> TASK TO COMPLETE: The records below are to be copied exactly, with their pictures left out.

> SOURCE DATA:
◆ ◆ ◆ ◆

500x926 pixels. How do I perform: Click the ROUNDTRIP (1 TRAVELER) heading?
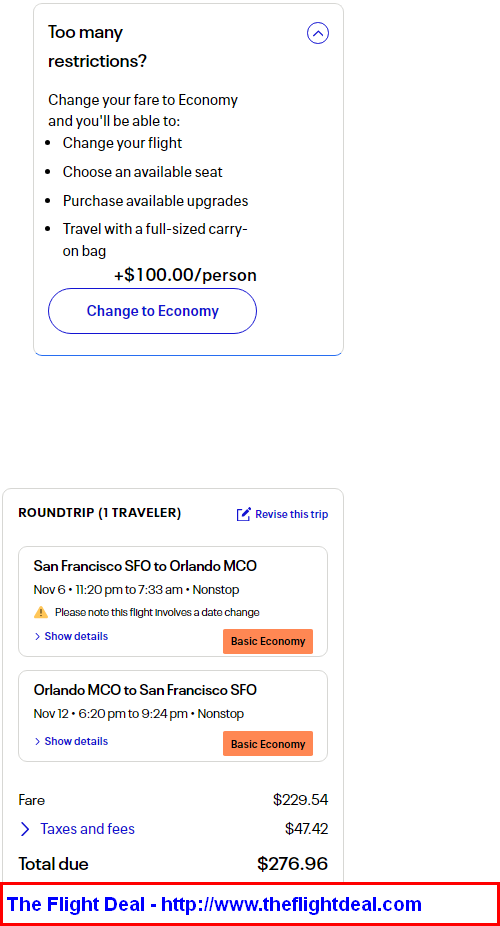[100, 513]
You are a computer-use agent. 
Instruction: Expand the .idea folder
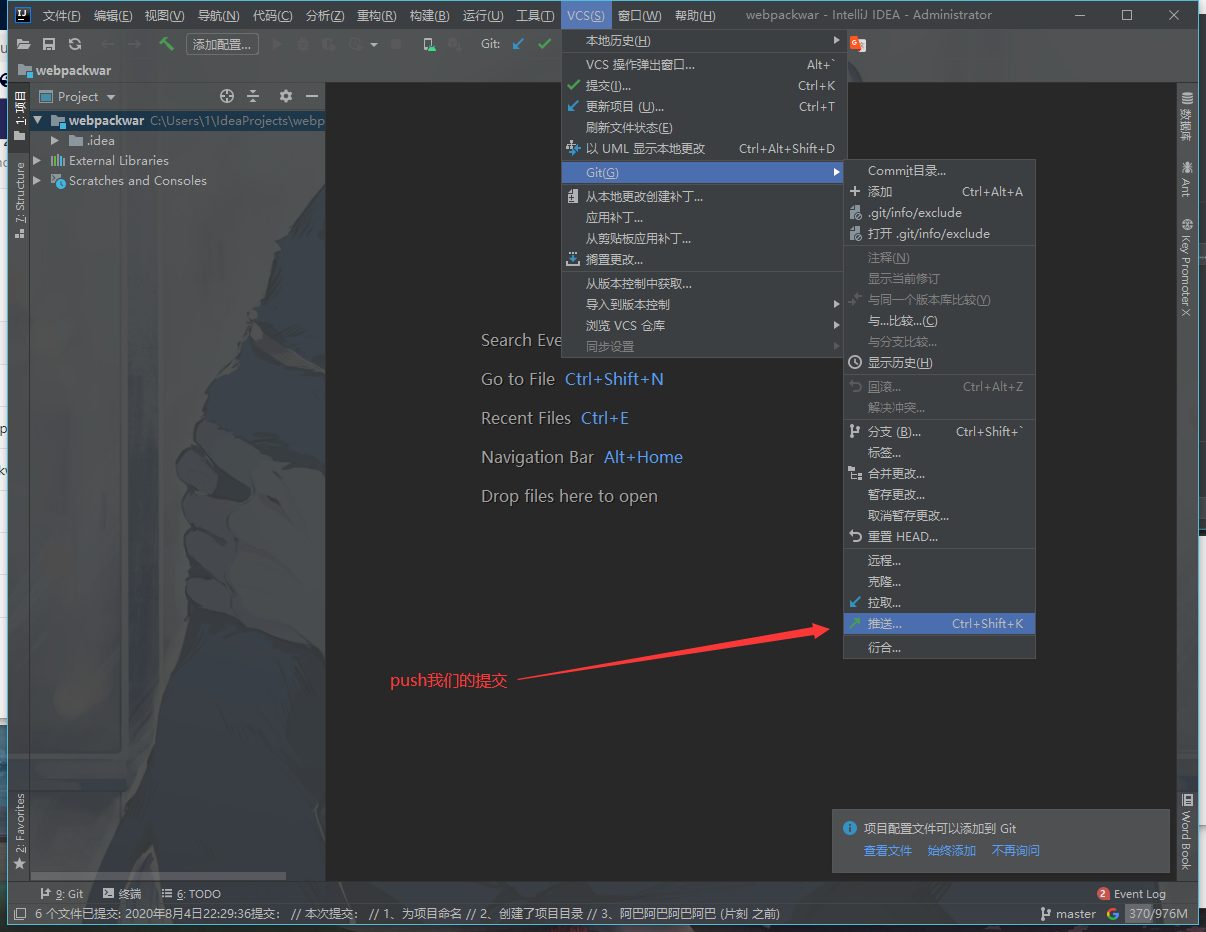coord(56,141)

◆ ◆ ◆ ◆

> RESULT OF THE TASK:
500x926 pixels. How do I perform: Click the ROUNDTRIP (1 TRAVELER) heading?
[100, 513]
You are a computer-use agent. 
Instruction: Expand the .idea folder
coord(56,141)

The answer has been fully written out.